C. A. - Les femmes dans le roman sont souvent à l’origine des questionnements. Louise, Mona, ou encore Jeanne ont toutes fait un pas de côté. Elles regardent ce monde d’hommes, ces gueules si solides en apparence, avec tendresse. Mais elles sont aussi, du moins pour Louise et Mona, sans concessions. Louise, par exemple, va pousser Narval dans ses retranchements. J’ai voulu des femmes capables d’avenir, incarnant une liberté que les hommes n’assument pas.

 

Dans la deuxième partie du roman, c’est l’amiante, le scandale (« la faute inexcusable ») que vous pointez du doigt. Pourquoi ?

C. A. - L’amiante est un personnage à part entière. Un personnage diabolique qui avance masqué. Elle est le révélateur de toute une époque industrielle. Minéral miraculeux et très peu onéreux. Elle est aussi ce poison qui va tuer des dizaines de milliers de gens et se trouver ainsi au centre d’un scandale qui, pour toutes les victimes, n’a jamais été soldé. Pour des raisons de rentabilité, on l’a laissée tuer en toute impunité. Quand elle arrive dans les corps de Narval et de ses camarades, bien après la fermeture des Chantiers, elle le fait presque innocemment. Mais eux vont vite comprendre qu’ils sont les dindons d’une farce macabre. Paradoxalement, en même temps qu’elle les détruit, elle va les rapprocher de nouveau – camarades. Réactiver la lutte.

 

Des références à des œuvres musicales, cinématographiques, littéraires donnent ici du relief à des années de labeur, d'espoirs déçus, de souffrance. Comme autant d'occasions de respirer, rire, aimer, rêver, résister ?

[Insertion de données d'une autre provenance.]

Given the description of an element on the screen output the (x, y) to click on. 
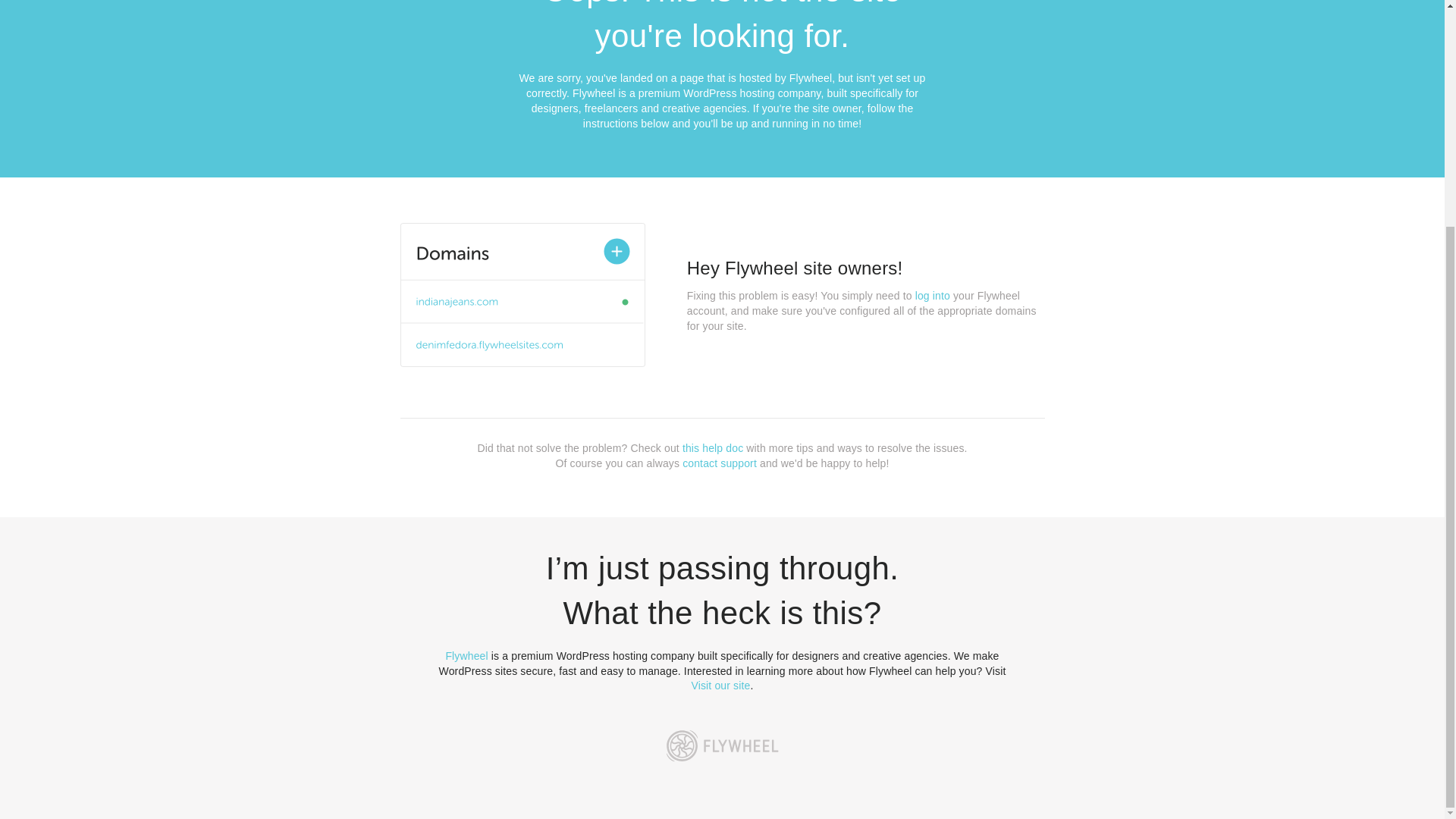
Flywheel (466, 655)
log into (932, 295)
contact support (719, 463)
this help doc (712, 448)
Visit our site (721, 685)
Given the description of an element on the screen output the (x, y) to click on. 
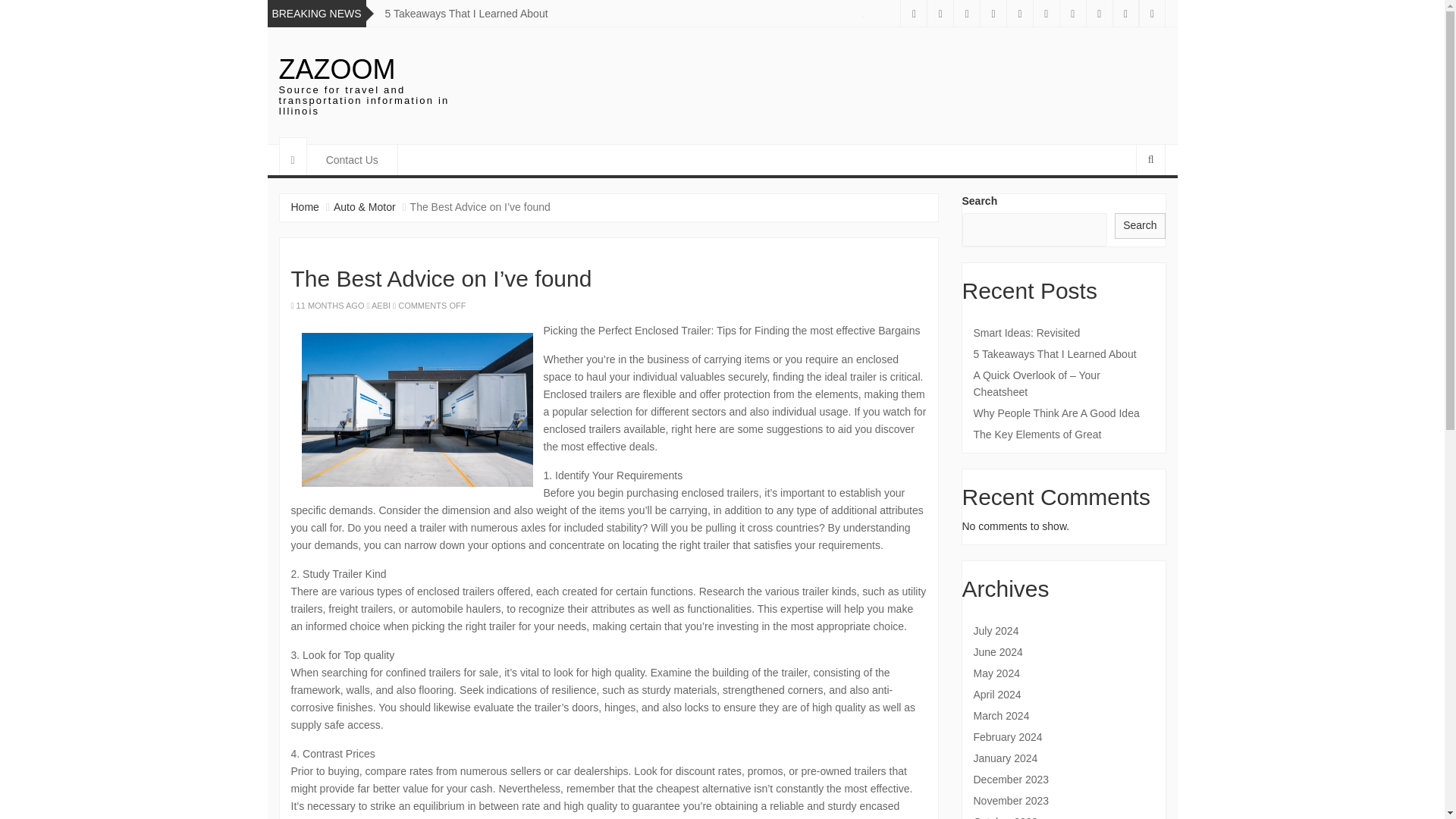
Contact Us (352, 159)
5 Takeaways That I Learned About (466, 13)
ZAZOOM (337, 69)
Home (304, 206)
5 Takeaways That I Learned About (1064, 353)
Search (1139, 225)
Smart Ideas: Revisited (1064, 332)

C. A. - Elles sont pour moi des éléments signifiants de la narration. Par exemple, au soir du 10 mai 1981, quand Louise écrit sur les murs de sa chambre les paroles de Regarde, la chanson hommage de Barbara, il n’y a pas besoin de décrire l’état émotionnel dans lequel elle se trouve. En la fredonnant, Louise emporte tout sur son passage et Narval avec elle.

 

À propos du livre
Une chronique sociale et politique âpre et sensible de la fin des chantiers navals de la Seyne-sur-Mer. Un hommage au travail des ouvriers. À des vies sacrifiées pour la productivité, saccagées par l'amiante. Un roman écrit à hauteur d'homme, aux chapitres incisifs, éloquents, comme autant de photos prises sur le vif. Un texte tantôt mélancolique, tantôt plein d'espoir, toujours rempli d'humanité. Savoureux mélange de colère, de fraternité, de lyrisme et de sobriété. Un roman tendre, nostalgique, combatif, engagé. Un grand coup de cœur pour un grand écrivain et une nouvelle maison d'édition déterminée à bousculer nos cœurs et nos cerveaux pour leur faire entendre, écouter le bruit du monde.